Posted by Still employed on Thursday, May 2nd, 2019 at 10:14pm

Tony, of course foreign investment specially in Vancouver played a big role in the formation of the bubble but the stress test was introduced to mitigate the risk of the bubble caused by cheap and easy credit like very low interest rate, amortizations of more than 20-25 years, very low or no down payment, etc....

The stress test, although it came a bit late, was a very smart and good idea to efficiently and partially correct the problem of artificially inflated house prices. It will also help in reducing the risk to financial institutions where people's money are deposited.

The solution to affordability wouldn't be to cancel the stress test but for prices to correct which might take longer than expected.

Posted by Wally on Friday, May 3rd, 2019 at 2:53am

Surprised that that comment was allowed through Tony but at least it has allowed us to see the shallowness of your intelligence.

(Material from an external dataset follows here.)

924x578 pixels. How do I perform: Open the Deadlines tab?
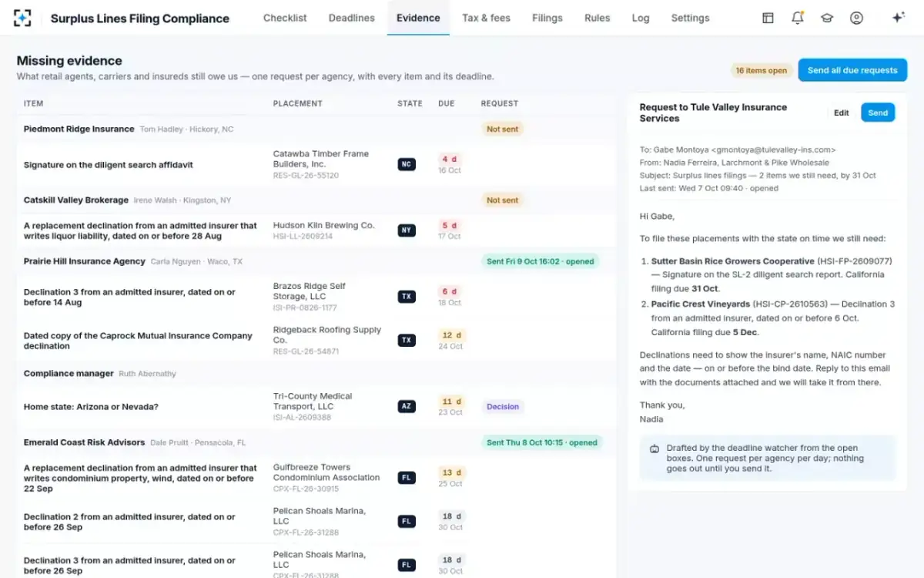pos(352,18)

Posted by Stu on Saturday, May 4th, 2019 at 11:52pm

Hey All,
I've deleted a number of Tony's comments because they were racist.
@Tony - please be respectful, we appreciate the discussion and healthy debate, without the hate.

Posted by Sara MacLennan on Monday, May 6th, 2019 at 3:57am

You'll learn as I live not that far away from Milliken Mills and about 50 miles from Brampton and Mississauga. Since you live in Edmonton you don't understand what I'm telling you as the bonafide truth. Like I said you'll learn.